The Feed Your Brain program in the Skagit Valley is serving about 250 kids this summer, most from families with low incomes and who speak a language other than English at home. The program is designed to provide students, ranging in age from 3 to 15, with healthy meals and rich learning opportunities — two elements that are missing for some kids during the summer.
Research shows that summer learning loss accounts for about two-thirds of the achievement gap for reading among ninth graders.
“Purposeful” is the word the program director, Robin Ringland, uses to describe Feed Your Brain. “We’re not just having fun and having meals. We are purposefully getting these kids better prepared for school,” said Ringland, who is a former high school science department chair and is the board president for the Foundation for Academic Endeavors, which operates Feed Your Brain in the Skagit Valley.
The curriculum that the program’s 14 certified teachers use are aligned to state learning standards, and focus on STEM (science, technology, engineering, and math) skills, as well as reading and writing.
The Feed Your Brain program in the Skagit Valley is one of 11 in rural communities across Washington, where summer opportunities are often scarce. School’s Out Washington (SOWA) administers the grant project, providing funding and training to support the selected communities.
“Feed Your Brain steps in to fill the void for a community that may not have something else for these kids to do,” said Shannon Robinson, of SOWA. The programs provide at least 90 minutes of literacy activities each day, and they aim to help students continuing progressing with their reading skills.
In the Skagit Valley, kids arrive each day on the campus of Skagit Valley College, which hosts the program.

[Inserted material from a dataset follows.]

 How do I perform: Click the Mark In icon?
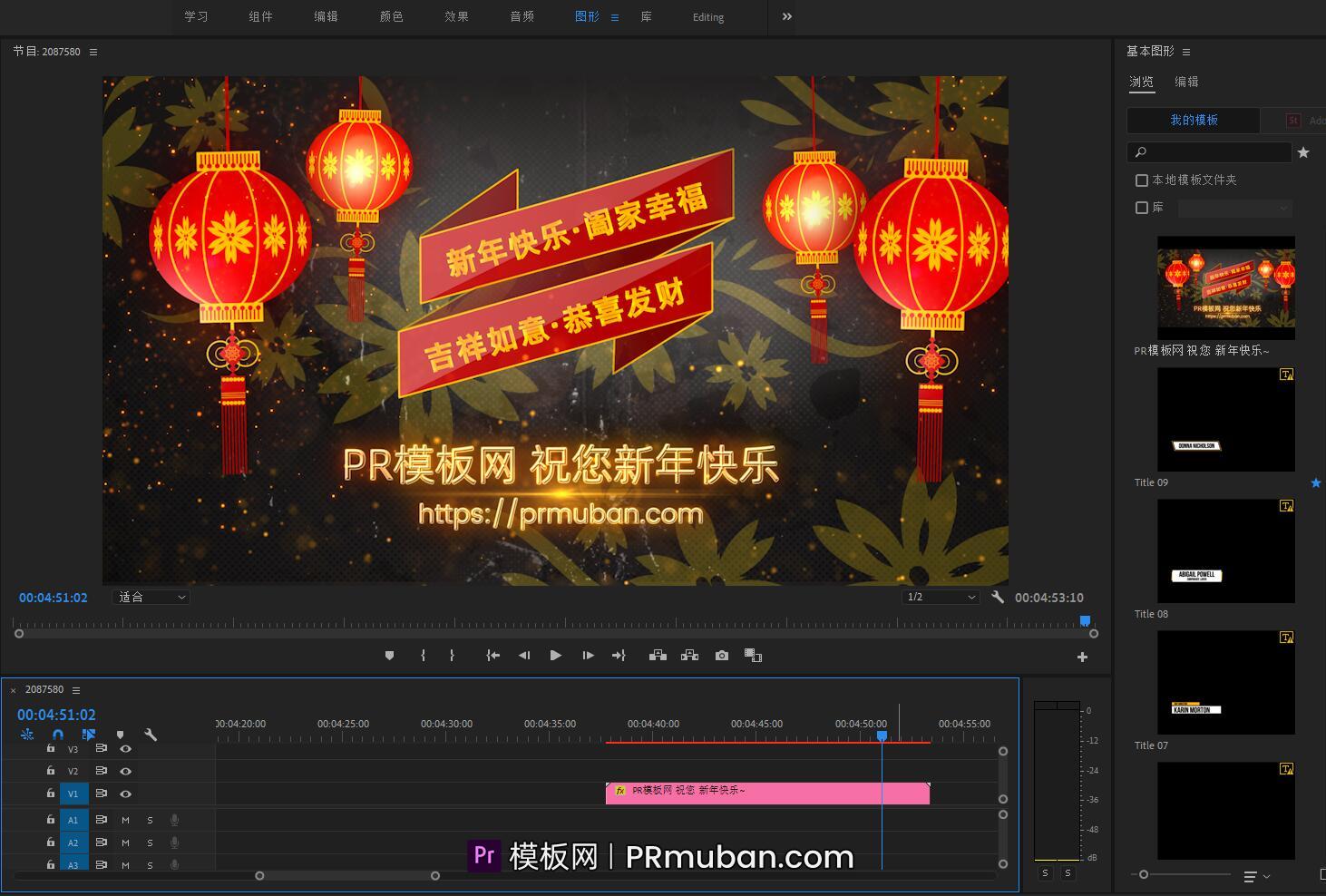pyautogui.click(x=424, y=655)
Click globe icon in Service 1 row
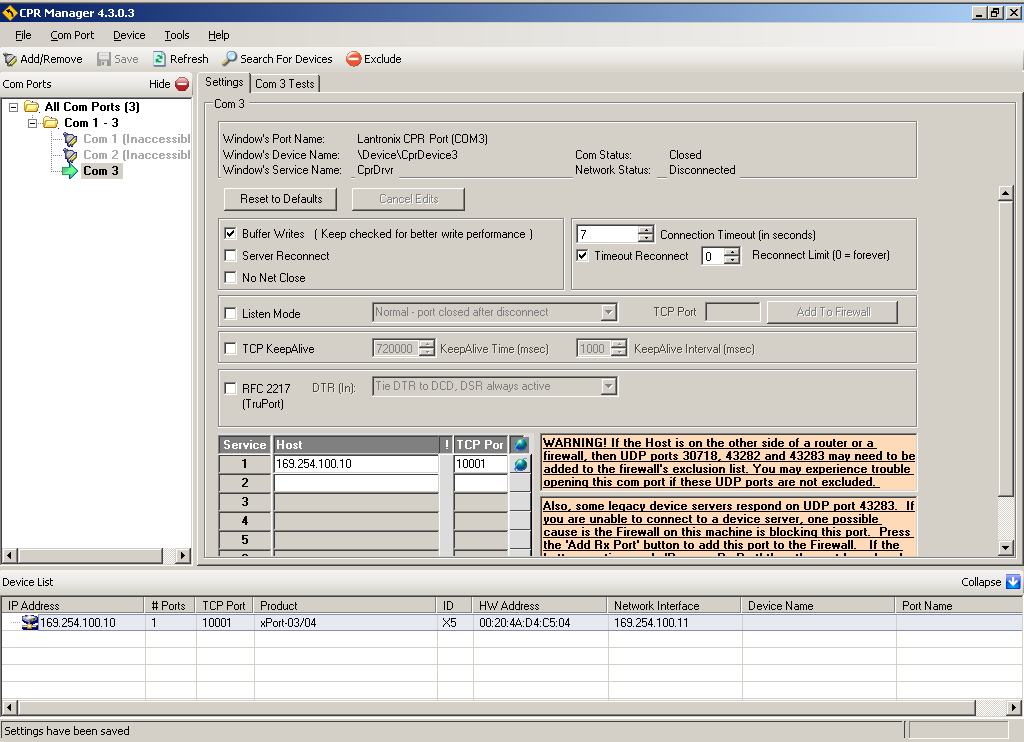1024x742 pixels. coord(520,464)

They receive breakfast and lunch, as well as time in the classroom and the opportunity to get fresh air outside. Exposure to a college campus, as well as the 11 college students who intern with the program, show the students that college is achievable. They see that “I can do this too,” Ringland said.
The prekindergartners work on their ability to follow directions and fine motor skills that will prepare them to hold pencils, as well as exploring the nearby pond and garden — an opportunity designed to inspire their curiosity.
In the middle school classroom, meanwhile, the teacher spent the first week helping students get to know each other and build a community, creating an environment more conducive to learning throughout the rest of the four weeks of the program, Ringland said.
The community comes together to make Feed Your Brain possible — from collaborations with four local school districts, to area churches, volunteers and parents, many partners contribute. The program also hired a counselor this year to support students who are struggling.
About 95 percent of students who participate in summer literacy programs that SOWA funds maintained or improved their reading level over the course of the summer.
“A lot of learning takes place,” Ringland said.